[Collected data]

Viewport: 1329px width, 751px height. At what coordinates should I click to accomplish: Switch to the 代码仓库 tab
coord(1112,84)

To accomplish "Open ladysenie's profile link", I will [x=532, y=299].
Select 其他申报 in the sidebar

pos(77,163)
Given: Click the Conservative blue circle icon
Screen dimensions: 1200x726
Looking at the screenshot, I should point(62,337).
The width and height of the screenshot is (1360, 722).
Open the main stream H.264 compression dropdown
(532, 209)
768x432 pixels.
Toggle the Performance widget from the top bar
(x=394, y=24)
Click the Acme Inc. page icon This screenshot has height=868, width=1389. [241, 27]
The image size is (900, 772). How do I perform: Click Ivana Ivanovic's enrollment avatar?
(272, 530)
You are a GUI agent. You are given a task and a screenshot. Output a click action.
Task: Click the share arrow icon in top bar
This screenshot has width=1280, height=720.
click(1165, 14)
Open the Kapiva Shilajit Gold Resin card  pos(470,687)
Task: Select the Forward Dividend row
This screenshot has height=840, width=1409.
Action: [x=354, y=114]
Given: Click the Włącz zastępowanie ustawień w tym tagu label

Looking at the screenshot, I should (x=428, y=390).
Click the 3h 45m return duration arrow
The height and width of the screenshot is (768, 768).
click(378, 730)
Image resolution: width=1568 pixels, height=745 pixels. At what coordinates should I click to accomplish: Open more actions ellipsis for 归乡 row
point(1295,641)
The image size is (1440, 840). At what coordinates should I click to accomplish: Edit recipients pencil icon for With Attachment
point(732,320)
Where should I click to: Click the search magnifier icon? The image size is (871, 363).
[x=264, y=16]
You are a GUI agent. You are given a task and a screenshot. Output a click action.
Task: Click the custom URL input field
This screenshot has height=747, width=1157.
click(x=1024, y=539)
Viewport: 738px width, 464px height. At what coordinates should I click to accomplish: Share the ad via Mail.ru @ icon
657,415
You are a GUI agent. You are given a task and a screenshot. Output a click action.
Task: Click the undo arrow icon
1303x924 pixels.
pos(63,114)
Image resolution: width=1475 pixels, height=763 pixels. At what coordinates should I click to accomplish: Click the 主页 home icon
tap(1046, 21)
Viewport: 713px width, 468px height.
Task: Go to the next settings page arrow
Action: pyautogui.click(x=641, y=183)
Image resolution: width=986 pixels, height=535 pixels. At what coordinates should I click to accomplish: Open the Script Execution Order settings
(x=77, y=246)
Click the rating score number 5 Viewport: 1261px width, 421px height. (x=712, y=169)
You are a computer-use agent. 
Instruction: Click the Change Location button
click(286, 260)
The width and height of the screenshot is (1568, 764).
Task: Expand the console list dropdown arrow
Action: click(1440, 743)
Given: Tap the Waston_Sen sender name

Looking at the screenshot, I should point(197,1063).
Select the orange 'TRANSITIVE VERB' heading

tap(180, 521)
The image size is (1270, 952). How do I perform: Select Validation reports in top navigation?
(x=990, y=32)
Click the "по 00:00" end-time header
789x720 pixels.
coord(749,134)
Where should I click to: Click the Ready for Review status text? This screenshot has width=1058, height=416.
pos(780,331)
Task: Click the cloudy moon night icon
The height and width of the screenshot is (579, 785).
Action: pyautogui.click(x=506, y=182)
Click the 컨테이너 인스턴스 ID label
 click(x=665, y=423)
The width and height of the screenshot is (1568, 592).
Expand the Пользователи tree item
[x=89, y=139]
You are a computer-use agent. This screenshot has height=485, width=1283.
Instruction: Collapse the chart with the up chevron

Goal of the exercise –
The complete set of entries above must be reproduced verbatim.

Answer box –
Viewport: 1329px width, 751px height. At what coordinates should I click to accomplish: Switch to the 代码仓库 tab
coord(1112,84)

To accomplish "Open ladysenie's profile link", I will [x=532, y=299].
Select 其他申报 in the sidebar

pos(77,163)
Given: Click the Conservative blue circle icon
Screen dimensions: 1200x726
Looking at the screenshot, I should point(62,337).
The width and height of the screenshot is (1360, 722).
Open the main stream H.264 compression dropdown
(532, 209)
768x432 pixels.
Toggle the Performance widget from the top bar
(x=394, y=24)
Click the Acme Inc. page icon This screenshot has height=868, width=1389. [241, 27]
The image size is (900, 772). How do I perform: Click Ivana Ivanovic's enrollment avatar?
(272, 530)
You are a GUI agent. You are given a task and a screenshot. Output a click action.
Task: Click the share arrow icon in top bar
This screenshot has width=1280, height=720.
click(1165, 14)
Open the Kapiva Shilajit Gold Resin card  pos(470,687)
Task: Select the Forward Dividend row
This screenshot has height=840, width=1409.
Action: [x=354, y=114]
Given: Click the Włącz zastępowanie ustawień w tym tagu label

Looking at the screenshot, I should (x=428, y=390).
Click the 3h 45m return duration arrow
The height and width of the screenshot is (768, 768).
click(378, 730)
Image resolution: width=1568 pixels, height=745 pixels. At what coordinates should I click to accomplish: Open more actions ellipsis for 归乡 row
point(1295,641)
The image size is (1440, 840). At what coordinates should I click to accomplish: Edit recipients pencil icon for With Attachment
point(732,320)
Where should I click to: Click the search magnifier icon? The image size is (871, 363).
[x=264, y=16]
You are a GUI agent. You are given a task and a screenshot. Output a click action.
Task: Click the custom URL input field
This screenshot has height=747, width=1157.
click(x=1024, y=539)
Viewport: 738px width, 464px height. At what coordinates should I click to accomplish: Share the ad via Mail.ru @ icon
657,415
You are a GUI agent. You are given a task and a screenshot. Output a click action.
Task: Click the undo arrow icon
1303x924 pixels.
pos(63,114)
Image resolution: width=1475 pixels, height=763 pixels. At what coordinates should I click to accomplish: Click the 主页 home icon
tap(1046, 21)
Viewport: 713px width, 468px height.
Task: Go to the next settings page arrow
Action: pyautogui.click(x=641, y=183)
Image resolution: width=986 pixels, height=535 pixels. At what coordinates should I click to accomplish: Open the Script Execution Order settings
(x=77, y=246)
Click the rating score number 5 Viewport: 1261px width, 421px height. (x=712, y=169)
You are a computer-use agent. 
Instruction: Click the Change Location button
click(286, 260)
The width and height of the screenshot is (1568, 764).
Task: Expand the console list dropdown arrow
Action: click(1440, 743)
Given: Tap the Waston_Sen sender name

Looking at the screenshot, I should point(197,1063).
Select the orange 'TRANSITIVE VERB' heading

tap(180, 521)
The image size is (1270, 952). How do I perform: Select Validation reports in top navigation?
(x=990, y=32)
Click the "по 00:00" end-time header
789x720 pixels.
coord(749,134)
Where should I click to: Click the Ready for Review status text? This screenshot has width=1058, height=416.
pos(780,331)
Task: Click the cloudy moon night icon
The height and width of the screenshot is (579, 785).
Action: pyautogui.click(x=506, y=182)
Click the 컨테이너 인스턴스 ID label
 click(x=665, y=423)
The width and height of the screenshot is (1568, 592).
Expand the Пользователи tree item
[x=89, y=139]
You are a computer-use agent. This screenshot has height=485, width=1283.
Instruction: Collapse the chart with the up chevron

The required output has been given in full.